Conventional Data and Strokes Gained Are Not That Different

When I wrote my first piece for FantasyLabs and called it “Strokes Gained Is Overrated,” I had a feeling I’d get some pushback from the DFS community. Strokes gained has been a mainstay in write-ups and projection systems since the start of PGA DFS, so it wasn’t too surprising that people would want to defend it. My case against strokes gained (and in favor of conventional data) can be summarized in three points:

  • The difference between strokes gained and properly adjusted conventional data is small.
  • That small difference is not very important for predicting future outcomes.
  • Strokes gained does not include non-PGA Tour results, which are more important than people realize.

The very fair criticism I received about the piece was that it was light on supporting data and evidence. So for my next three articles, I’ll explore each of the bullet points above with a detailed, data-driven explanation of their reasoning. We’ll start by showing that strokes gained and conventional data are not as different as you might think.

First, a hypothetical: If all information from strokes gained/ShotLink data could be derived entirely from conventional statistics, you’d agree that there’s functionally no difference between using conventional data and strokes gained, correct? Okay, well what if you could get 99 percent of the information? 90 percent? Or 75 percent? What’s your threshold for when the gap between strokes gained and conventional data is small enough where you wouldn’t think twice substituting one for another? Pick your threshold, and pick your number for what you think the gap actually is between strokes gained and conventional data. We’ll get to that number in a second.

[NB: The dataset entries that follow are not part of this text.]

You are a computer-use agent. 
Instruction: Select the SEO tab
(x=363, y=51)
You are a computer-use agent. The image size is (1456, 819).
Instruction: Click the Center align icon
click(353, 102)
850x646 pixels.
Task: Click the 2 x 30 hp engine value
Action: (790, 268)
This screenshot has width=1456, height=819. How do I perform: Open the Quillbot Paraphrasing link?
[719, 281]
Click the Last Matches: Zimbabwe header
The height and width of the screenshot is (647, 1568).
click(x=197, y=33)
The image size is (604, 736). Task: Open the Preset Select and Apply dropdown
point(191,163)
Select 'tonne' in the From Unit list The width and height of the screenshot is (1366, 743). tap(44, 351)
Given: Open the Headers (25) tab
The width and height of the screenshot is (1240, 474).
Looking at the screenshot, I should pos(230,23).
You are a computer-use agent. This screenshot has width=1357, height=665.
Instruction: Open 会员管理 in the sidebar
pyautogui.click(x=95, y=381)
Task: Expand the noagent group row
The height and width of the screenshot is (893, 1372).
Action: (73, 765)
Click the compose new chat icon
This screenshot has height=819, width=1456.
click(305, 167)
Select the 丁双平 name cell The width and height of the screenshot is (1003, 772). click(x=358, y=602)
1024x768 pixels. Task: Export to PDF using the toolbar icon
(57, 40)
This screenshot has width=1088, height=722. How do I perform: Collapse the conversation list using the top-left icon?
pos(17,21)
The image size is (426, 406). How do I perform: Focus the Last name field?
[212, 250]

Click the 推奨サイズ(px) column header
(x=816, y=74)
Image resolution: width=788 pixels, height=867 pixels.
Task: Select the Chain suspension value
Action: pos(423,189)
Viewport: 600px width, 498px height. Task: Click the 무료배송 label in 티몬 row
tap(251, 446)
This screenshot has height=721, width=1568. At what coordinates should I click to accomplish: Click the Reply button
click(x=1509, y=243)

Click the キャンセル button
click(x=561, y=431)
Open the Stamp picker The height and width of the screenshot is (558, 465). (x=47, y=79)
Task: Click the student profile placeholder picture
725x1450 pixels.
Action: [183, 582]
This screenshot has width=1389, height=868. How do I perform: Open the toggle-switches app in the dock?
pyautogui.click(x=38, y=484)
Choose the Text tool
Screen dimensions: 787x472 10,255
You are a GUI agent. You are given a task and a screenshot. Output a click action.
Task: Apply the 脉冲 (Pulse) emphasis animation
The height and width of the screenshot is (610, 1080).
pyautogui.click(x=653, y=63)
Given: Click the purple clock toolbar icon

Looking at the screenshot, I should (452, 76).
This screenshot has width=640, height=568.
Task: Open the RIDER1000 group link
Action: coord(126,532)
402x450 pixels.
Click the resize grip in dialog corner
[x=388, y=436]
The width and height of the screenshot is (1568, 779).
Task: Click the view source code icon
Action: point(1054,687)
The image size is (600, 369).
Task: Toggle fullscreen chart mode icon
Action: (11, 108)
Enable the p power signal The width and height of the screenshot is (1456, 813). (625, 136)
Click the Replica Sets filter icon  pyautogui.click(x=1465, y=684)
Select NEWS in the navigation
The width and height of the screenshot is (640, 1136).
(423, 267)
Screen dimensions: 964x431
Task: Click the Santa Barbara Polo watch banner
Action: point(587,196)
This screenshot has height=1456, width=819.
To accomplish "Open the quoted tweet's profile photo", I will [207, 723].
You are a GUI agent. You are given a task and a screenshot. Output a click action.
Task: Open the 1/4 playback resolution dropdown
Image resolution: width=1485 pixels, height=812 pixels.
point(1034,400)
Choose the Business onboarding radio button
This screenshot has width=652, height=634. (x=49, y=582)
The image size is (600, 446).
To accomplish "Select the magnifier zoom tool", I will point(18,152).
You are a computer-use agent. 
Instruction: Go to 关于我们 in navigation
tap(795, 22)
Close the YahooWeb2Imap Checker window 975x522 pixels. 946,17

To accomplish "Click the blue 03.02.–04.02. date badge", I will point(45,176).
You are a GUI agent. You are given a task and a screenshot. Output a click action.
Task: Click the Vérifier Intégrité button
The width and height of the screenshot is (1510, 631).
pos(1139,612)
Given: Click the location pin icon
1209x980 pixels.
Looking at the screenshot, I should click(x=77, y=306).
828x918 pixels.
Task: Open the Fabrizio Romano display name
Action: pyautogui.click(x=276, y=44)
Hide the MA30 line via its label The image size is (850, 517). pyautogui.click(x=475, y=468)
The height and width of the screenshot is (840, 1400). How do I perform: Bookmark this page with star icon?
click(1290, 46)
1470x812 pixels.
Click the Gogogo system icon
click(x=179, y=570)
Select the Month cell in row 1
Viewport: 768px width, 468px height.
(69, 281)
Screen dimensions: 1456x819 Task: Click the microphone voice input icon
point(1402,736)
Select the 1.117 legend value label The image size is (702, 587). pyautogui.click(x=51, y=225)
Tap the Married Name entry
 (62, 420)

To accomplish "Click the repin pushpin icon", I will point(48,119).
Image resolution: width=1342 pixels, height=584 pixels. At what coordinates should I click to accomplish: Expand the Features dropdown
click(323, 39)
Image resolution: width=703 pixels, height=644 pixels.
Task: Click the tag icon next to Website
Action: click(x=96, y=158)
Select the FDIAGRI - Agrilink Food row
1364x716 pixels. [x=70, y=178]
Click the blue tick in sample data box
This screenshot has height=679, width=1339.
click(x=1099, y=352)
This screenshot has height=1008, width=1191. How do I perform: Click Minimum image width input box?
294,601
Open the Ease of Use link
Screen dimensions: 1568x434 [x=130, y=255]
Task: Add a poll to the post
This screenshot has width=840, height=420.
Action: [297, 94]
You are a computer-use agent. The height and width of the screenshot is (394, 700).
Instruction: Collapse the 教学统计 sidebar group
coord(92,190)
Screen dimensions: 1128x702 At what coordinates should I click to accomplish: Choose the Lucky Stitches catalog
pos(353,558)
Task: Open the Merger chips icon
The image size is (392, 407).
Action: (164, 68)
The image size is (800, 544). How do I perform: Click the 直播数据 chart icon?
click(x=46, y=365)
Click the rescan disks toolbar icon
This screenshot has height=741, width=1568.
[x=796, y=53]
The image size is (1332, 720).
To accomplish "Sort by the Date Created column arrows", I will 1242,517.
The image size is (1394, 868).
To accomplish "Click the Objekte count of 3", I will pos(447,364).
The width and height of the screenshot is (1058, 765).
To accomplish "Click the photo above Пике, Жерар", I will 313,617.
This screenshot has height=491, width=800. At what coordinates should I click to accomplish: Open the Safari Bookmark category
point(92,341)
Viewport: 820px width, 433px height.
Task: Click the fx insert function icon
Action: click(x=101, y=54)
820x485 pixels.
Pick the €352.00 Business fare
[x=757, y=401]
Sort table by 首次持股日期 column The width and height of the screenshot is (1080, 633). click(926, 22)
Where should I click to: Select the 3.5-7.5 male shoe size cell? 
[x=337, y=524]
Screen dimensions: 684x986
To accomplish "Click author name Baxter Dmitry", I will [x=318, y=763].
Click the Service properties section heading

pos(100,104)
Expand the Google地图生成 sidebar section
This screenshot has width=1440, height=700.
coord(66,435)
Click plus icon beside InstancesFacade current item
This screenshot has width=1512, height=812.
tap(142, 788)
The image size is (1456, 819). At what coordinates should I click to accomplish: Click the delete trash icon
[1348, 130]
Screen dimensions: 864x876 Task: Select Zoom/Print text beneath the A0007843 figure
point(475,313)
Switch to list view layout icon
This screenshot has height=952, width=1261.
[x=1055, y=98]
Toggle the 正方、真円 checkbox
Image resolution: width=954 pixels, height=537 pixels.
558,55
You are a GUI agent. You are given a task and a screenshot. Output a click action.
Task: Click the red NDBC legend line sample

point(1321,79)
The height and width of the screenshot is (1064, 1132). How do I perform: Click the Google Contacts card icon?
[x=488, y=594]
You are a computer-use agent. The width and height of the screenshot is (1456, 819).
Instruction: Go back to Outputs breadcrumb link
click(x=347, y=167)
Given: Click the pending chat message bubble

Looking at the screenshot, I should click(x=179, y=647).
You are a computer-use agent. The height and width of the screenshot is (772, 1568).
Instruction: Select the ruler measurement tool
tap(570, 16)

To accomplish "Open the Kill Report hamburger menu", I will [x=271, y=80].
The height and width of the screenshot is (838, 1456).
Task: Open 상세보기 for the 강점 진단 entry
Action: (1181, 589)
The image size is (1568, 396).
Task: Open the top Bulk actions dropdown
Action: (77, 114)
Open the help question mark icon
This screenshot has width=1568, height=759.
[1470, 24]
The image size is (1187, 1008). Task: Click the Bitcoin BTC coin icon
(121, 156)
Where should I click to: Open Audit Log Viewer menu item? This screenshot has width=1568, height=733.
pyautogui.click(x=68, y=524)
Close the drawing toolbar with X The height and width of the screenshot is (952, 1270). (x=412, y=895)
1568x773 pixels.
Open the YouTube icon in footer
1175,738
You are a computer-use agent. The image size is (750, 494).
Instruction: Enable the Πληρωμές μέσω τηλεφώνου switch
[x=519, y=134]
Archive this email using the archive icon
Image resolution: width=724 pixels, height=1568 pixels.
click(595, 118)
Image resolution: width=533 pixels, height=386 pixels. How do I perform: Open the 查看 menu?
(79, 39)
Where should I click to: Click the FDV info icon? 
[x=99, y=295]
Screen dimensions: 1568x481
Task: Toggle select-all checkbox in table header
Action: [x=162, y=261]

As an example, let’s look at a single tournament: the 2015 Quicken Loans National.

In addition to conventional player statistics (total strokes, driving distance, driving accuracy, greens in regulation, putts per round), we have three strokes gained statistics for each player: total, tee-to-green, and putting. We’ll attempt to describe each of the three strokes gained statistics as a function of conventional data, and see how well those synthetically-derived estimates of strokes gained stats compare to the real ones.

First, the conventional data needs to be adjusted. For each player, we can calculate strokes per hole, which is just total number of strokes divided by the number of holes played. We also need to divide each player’s strokes gained statistics by their total number of holes, since strokes gained is an aggregate number and not a per-hole number. Next, we need to adjust each player’s statistics by subtracting out the tournament averages for each of those numbers, so we can see how each player did in each of their categories relative to the field. That gets us values like strokes-per-hole over average, driving distance over average, etc., which are similar to the intent of strokes gained. To illustrate, here’s a plot of adjusted strokes per hole versus total strokes gained per hole for this tournament:

sg1

This is 100% expected, since the definition of strokes gained is “how many strokes you did better than the field,” so adjusted strokes gained in total should correlate strongly with adjusted strokes per hole.

However, almost no one uses SG:T and instead opt to use SG:T2G as a proxy for “overall” skill, mostly on the basis that putting involves more luck and is not as predictive of future results (a view I agree with). Here’s how adjusted strokes per hole compares to adjusted SG:T2G…

sg2

Adjusted strokes per hole accounts for 60% of the variance in SG:T2G alone. Not bad, but still probably below the threshold you specified above. However, we can improve on that. I ran a linear regression to try to predict SG:T2G as a function of adjusted strokes per hole, DD, DA, GIR, and PPR. The best-fit formula is as follows:

SG:T2G=-.013+(Adj. Strokes Per Hole)*.863+(Adj. DD)*4.78e-4+(Adj. GIR)*-.05+(Adj. PPR)*.0276+(Adj. DA)*.02

And here’s what predicted SG:T2G vs. actual SG:T2G looks like:

sg3

The r-squared of 0.8 means 80% of the information/variance in SG:T2G can be explained by conventional data. I don’t know what threshold you specified above, but to me 80% is significant. It’s probably a higher number than you thought it would be above.

Using the same methodology, here’s the regression formula and plot for SG:P:

SG:P=-.013+(Adj. Strokes Per Hole)*.24+(Adj. DD)*4.34e-4+(Adj. GIR)*.06+(Adj. PPR)*-.0266+(Adj. DA)*-.046

sg4

66% is definitely lower, and that’s expected: Putting involves far more randomness, and it correlates less with T2G-type statistics like DA and GIR. But it’s still at odds with people’s perception of SG:P as this super-precise measurement of players’ putting skills that’s impossible to determine without ShotLink data. Conventional data is still doing a pretty good job of explaining putting ability.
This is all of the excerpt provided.